Rough estimates from Techpowerup's reviews:
GTX 1060 => RTX 2060: +~63%(1440p) +~60%(1080p)
GTX 1070 => RTX 2070: +~44%(4K) +~41%(1440p)
GTX 1080 => RTX 2080: +~43%(4K) +~41%(1440p)
GTX 1080 Ti => RTX 2080 Ti: +~38%(4K) +~33%(1440p)
If only the shoe was on the other foot, you would have praised Turing.
1060 ($ 249,-) >> 2060 ($ 349,-) (You will find me saying the 2060 is the only interesting release this gen, but comparing to a 1060 is not correct)
1070 ($ 379,-) >> 2070 ($ 499,-)
Should I continue? ... this isn't rocket science. Perf/dollar is 100% stagnant from Pascal to Turing and the only interesting release is found in the midrange, with performance that was available for over 2 years now.
There is absolutely nothing to praise here, and this has been clear as day since this generation was announced. Nvidia does its usual twist and bend of the numbers to extract more cash from a market that has been starving for upgrades for years, the question is should you fall for it, or use common sense and hard numbers that factor in price. The reality is, if you look at TPU reviews, barely anything has changed across the board in terms of realistic purchase options - the stack got updated and we barely gained anything. A few 5-8% perf jumps at the same price point is hopeless, (that is what AMD managed with just
driver releases over the time Pascal was released...for some perspective) - especially with twice as much time in between releases as usual.
But let's drive this home anyway, because apparently I'm saying strange things to you
970 >> 1070: +40% perf / $329,- vs $ 379,- (Let's say the usual, generational +30% got a little bonus and it costs us 50 bucks extra, reasonable!)
980 >> 1080: +51% perf / $549,- vs $ 599,- (Same deal, bigger jump)
Yeah, business as usual hm?
My god... I thought we had smart people here.

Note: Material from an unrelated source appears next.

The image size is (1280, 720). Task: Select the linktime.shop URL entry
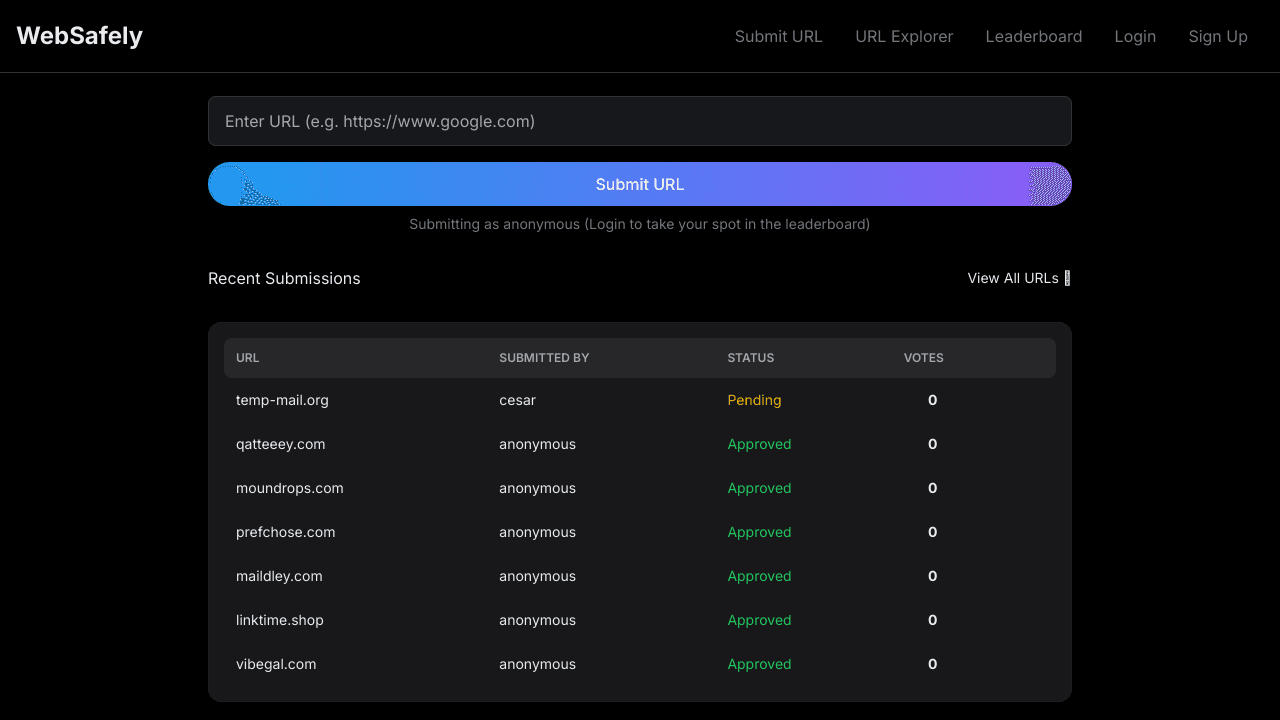click(x=280, y=620)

The thing is, numbering is a little misleading. If we look at price, performance and power draw, RTX 2060 is the successor to GTX 1070(Ti), RTX 2070 is the successor to GTX 1080 and the RTX 2080 replaces GTX 1080Ti. Even then, the new cards are faster. How can someone look at these cards and conclude "the only performance uplift is found in the 2080ti" is beyond me. Yet it happens.
Titan was faster too back in the Kepler days, but nobody told you it was an interesting GPU to buy for gaming.
I think its about time people cooled down their upgrade itch a bit and look at the hard numbers, most notably the one with the dollar sign in front. There is little to be gained here for a high end Pascal user, which most of us are.